Science is the stuff that brings you industrial machinery and unnatural things. But science also brings us new and better ways of doing natural activities, like gardening, and a better understanding of our hobbies. Simply planting flowers and shrubs in your garden and hoping they grow is something almost anyone can do. But if you really want to have a stylish garden, you need to understand your garden, to delve into the science of life. You need to take up horticulture. We'll tell you all about horticulture and how to get into it. You can also view the full definition here.

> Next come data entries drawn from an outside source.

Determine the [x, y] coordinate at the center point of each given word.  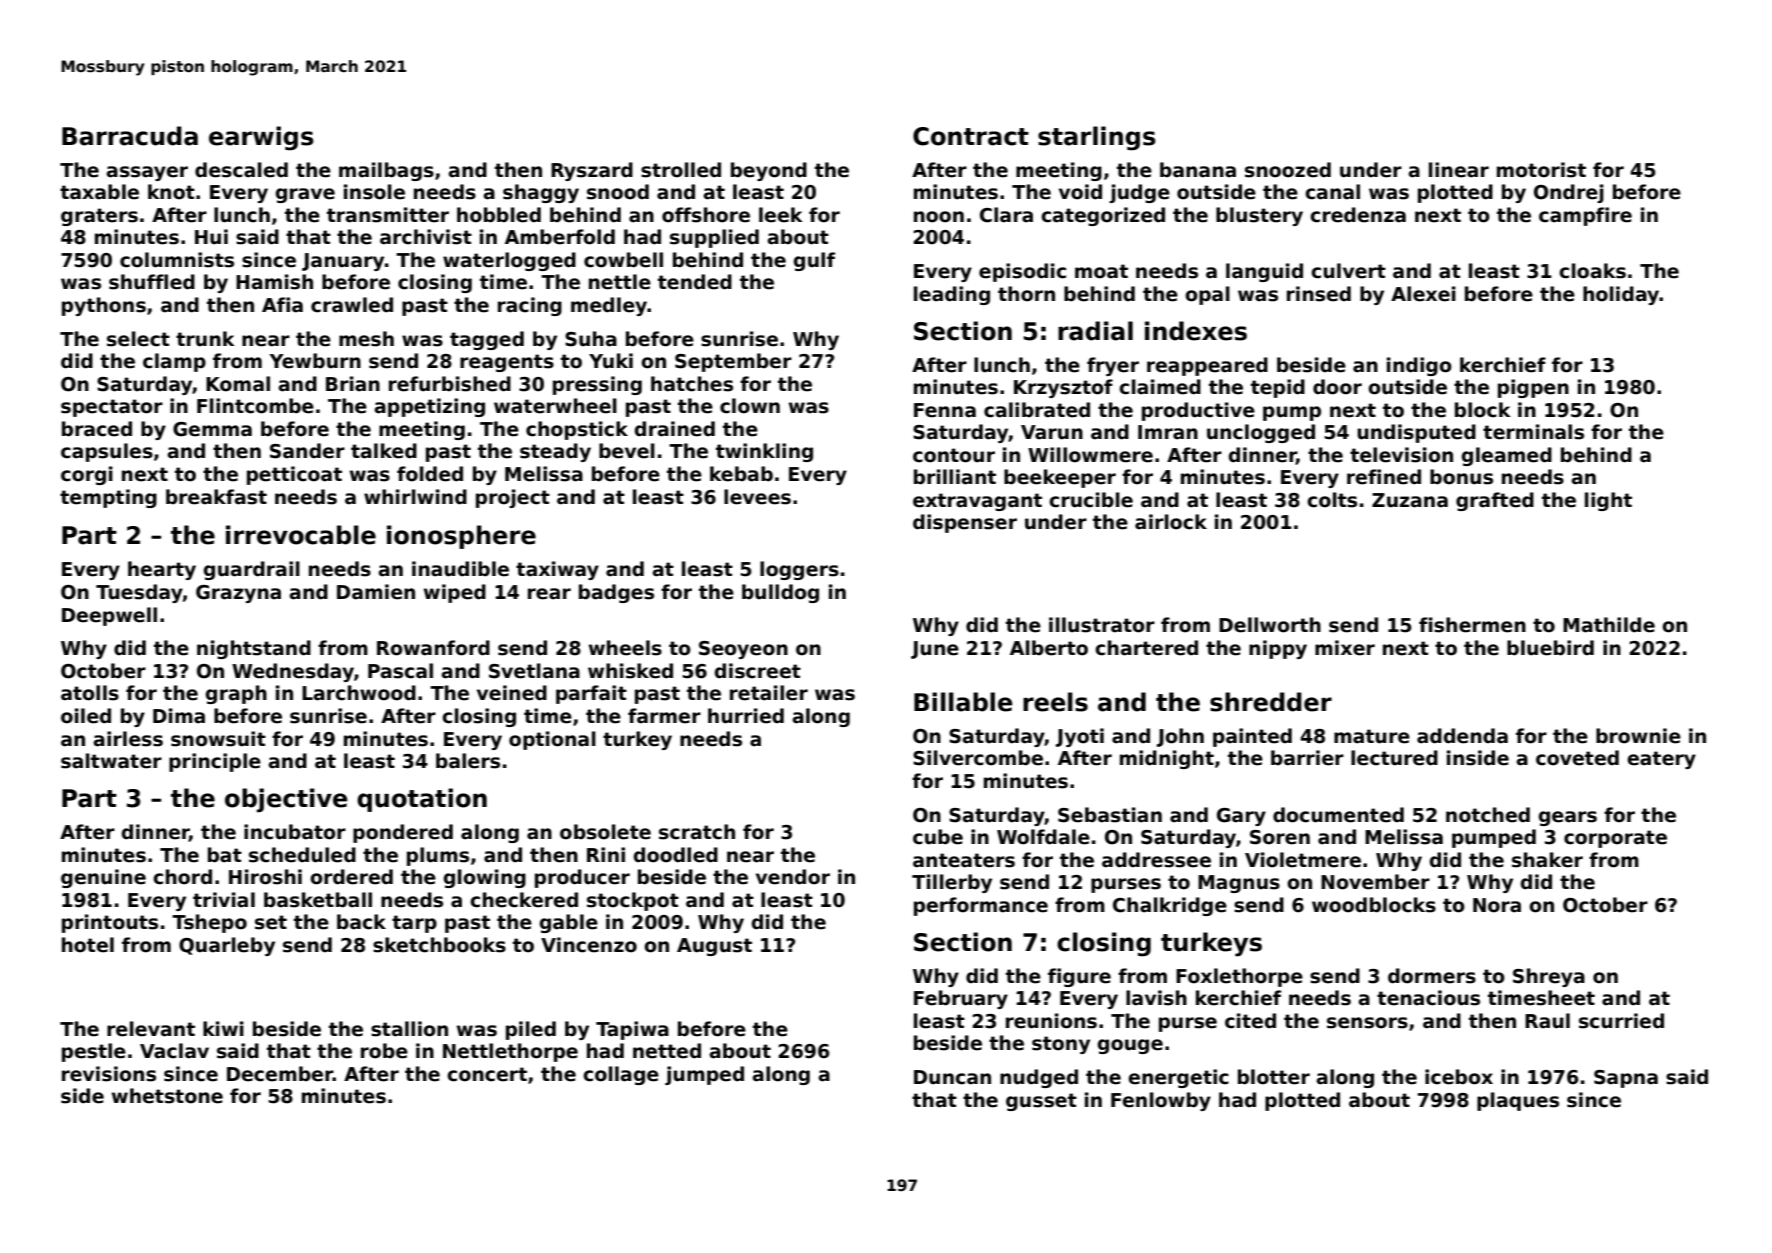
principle [215, 762]
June [935, 650]
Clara [1006, 215]
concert [487, 1074]
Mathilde [1609, 625]
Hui [211, 237]
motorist [1541, 170]
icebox [1459, 1077]
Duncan [952, 1077]
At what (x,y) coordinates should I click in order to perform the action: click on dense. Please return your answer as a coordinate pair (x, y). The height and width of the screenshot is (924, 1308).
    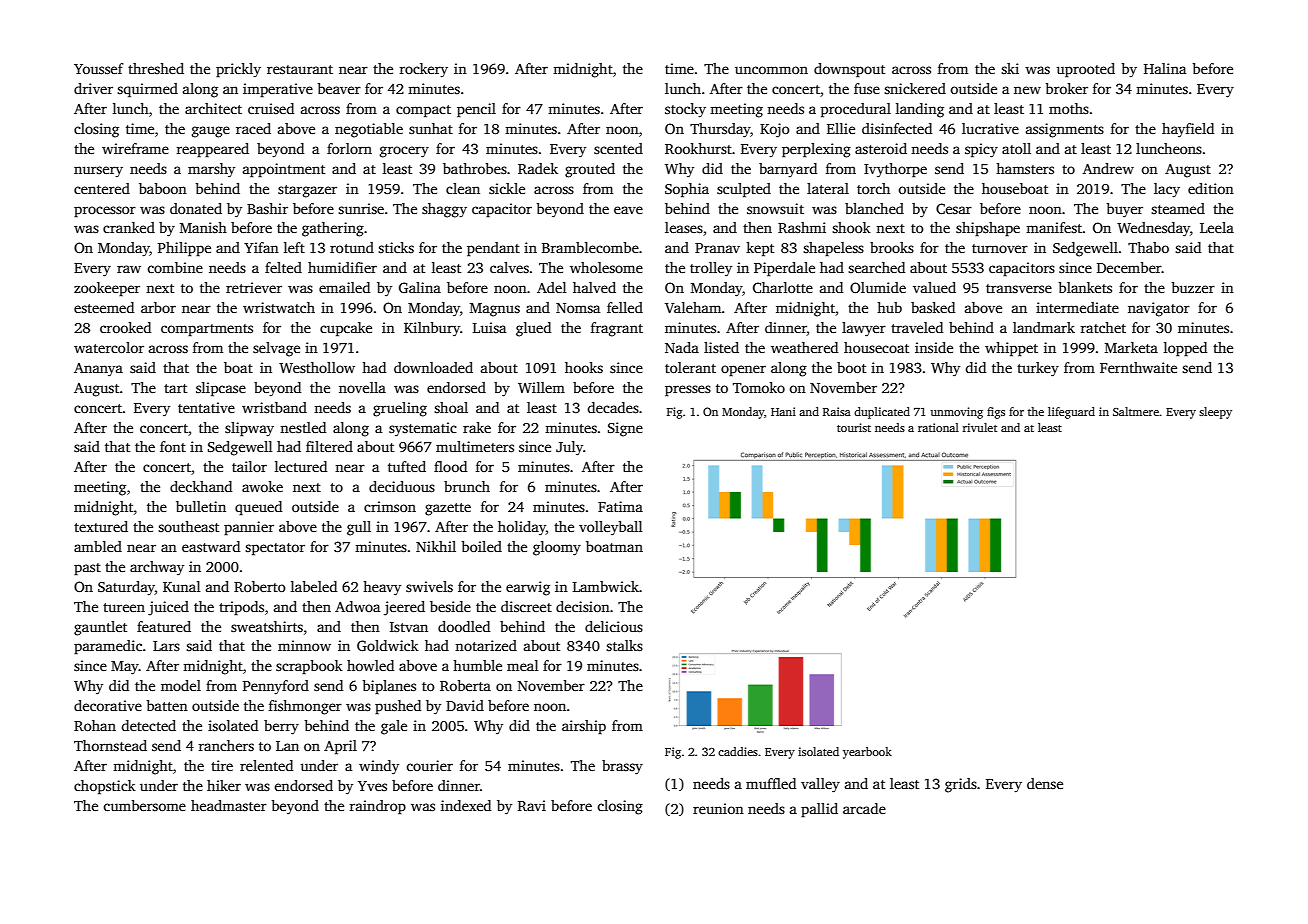
    Looking at the image, I should click on (1045, 783).
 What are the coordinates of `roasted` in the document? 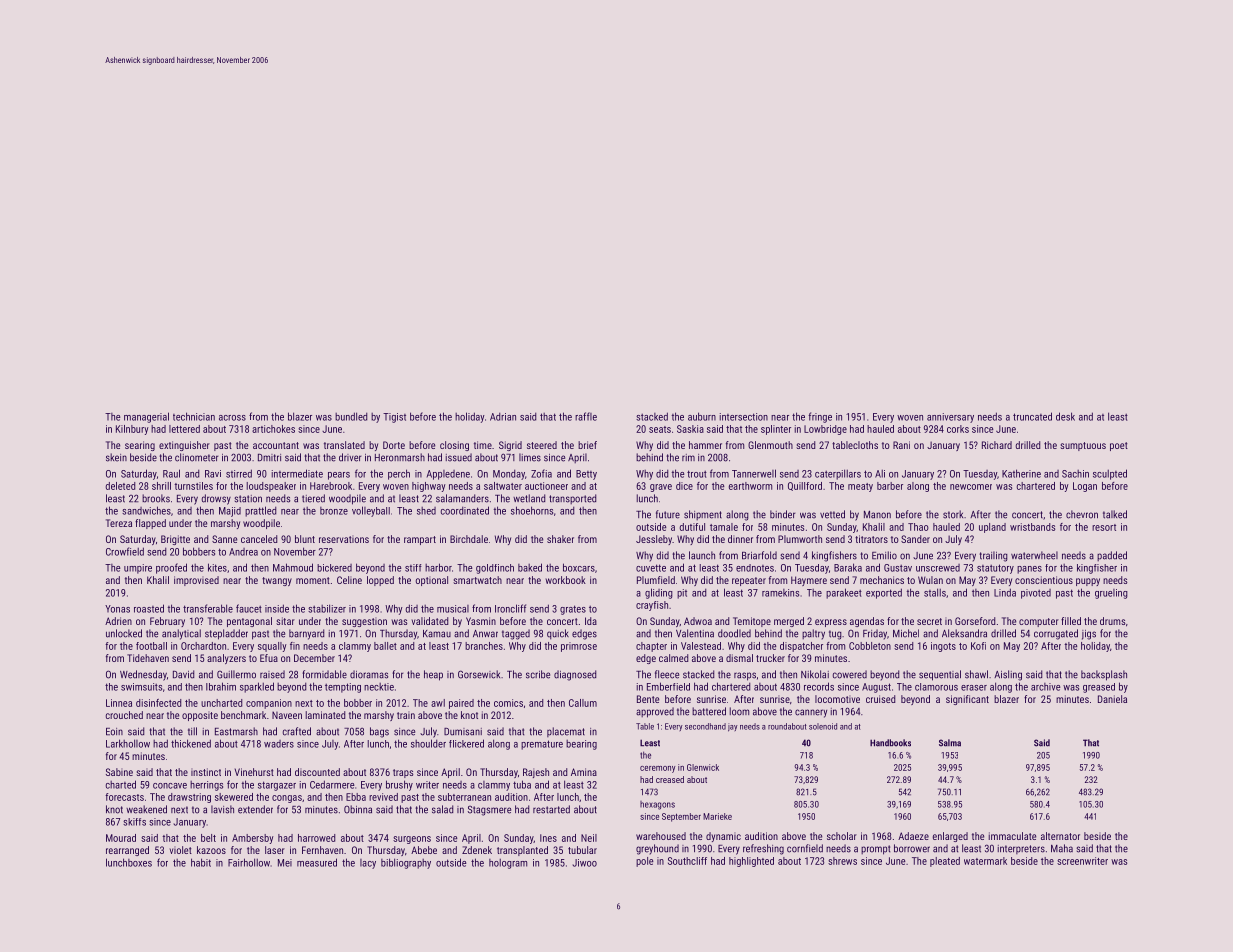 It's located at (149, 608).
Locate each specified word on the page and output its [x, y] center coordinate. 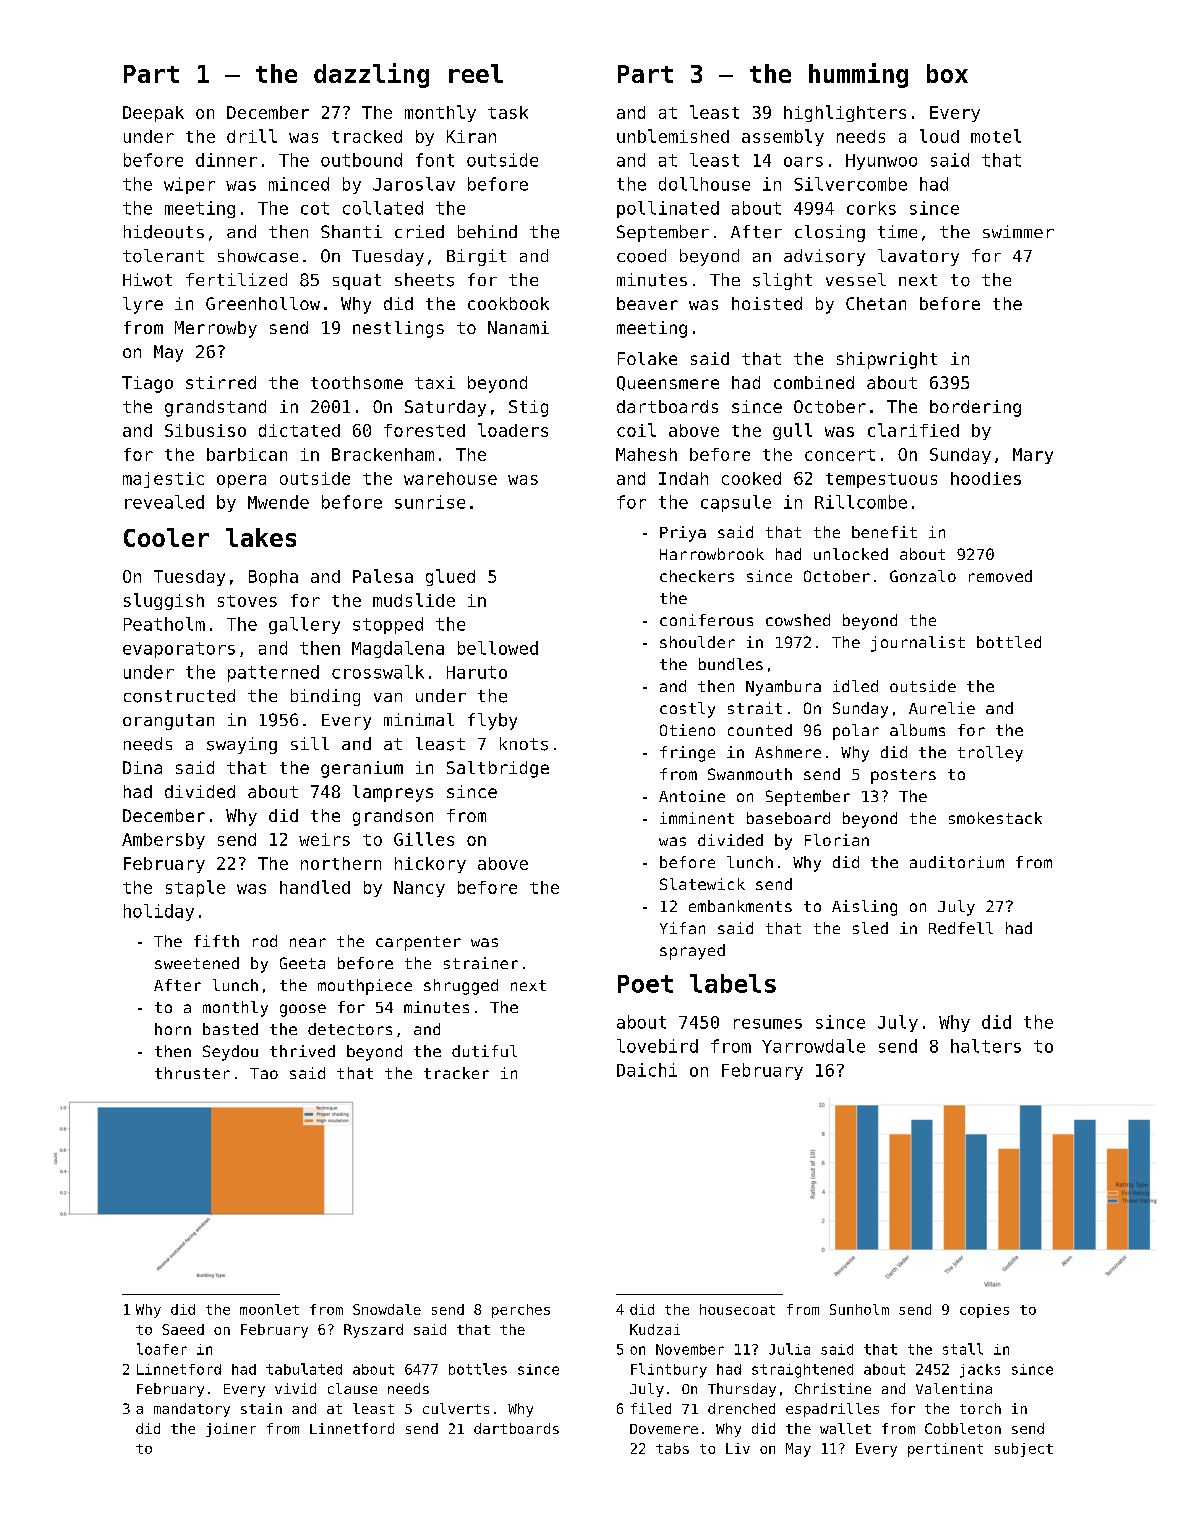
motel [996, 136]
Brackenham [383, 454]
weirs [324, 839]
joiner [231, 1430]
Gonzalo [923, 576]
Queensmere [668, 383]
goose [303, 1010]
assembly [783, 137]
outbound [361, 160]
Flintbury [669, 1370]
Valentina [954, 1388]
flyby [492, 721]
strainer [481, 963]
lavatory [918, 257]
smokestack [995, 818]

Horticulture is, simply put, the science of plant cultivation. It involves studying plants as well as improving their yields and ability to survive. Some horticulturalists study food crops, but if you're a hobby gardener or a landscaper, you're more likely to pursue the ornamental plants branch to improve the look of your garden. Some horticulturalists work with trees and shrubs while others focus on fruits, vegetables, flowers, or wine making. If you're taking it up as a hobby, there's no need for you to narrow your focus like this unless you have very specific plans for your garden.

Some of the subjects you'll be delving into if you choose to pursue a more in depth knowledge of horticulture are biology, botany, entomology, chemistry, and genetics. In real horticulture, extensive use of mathematics, statistics, and equations are made, but as a hobby gardener you needn't worry too much about getting that in depth unless you want to start your own business using horticulture to grow flowers or other plants. To start seeing results in your garden, you only need to know the basics of how things work, and not so much of the why.

Real horticulturalists study for years to obtain their proficiency, with many going past the bachelor's degree level and into the masters or PhD level. These career horticulturalists often end up with at least one registered trademark for their work on new techniques for gardening. If your ambitions aren't that high, simply visit your local library for a book on horticulture. You can also tune your television into the Home and Garden channel for some expert advice.

You may be surprised to know that if you've got something of a green thumb and are adept at figuring out what planting and care methods work best for different plants, you are already practicing horticulture. Using water and fertilizers, forming plant hybrids, experimenting with crop or flower rotation, and making forays into greenhouse growing are all horticultural activities. If you're making progress in improving your garden through trial and error (i.e. experimentation) you might consider sharing your findings on a blog so others can benefit from your horticultural activities.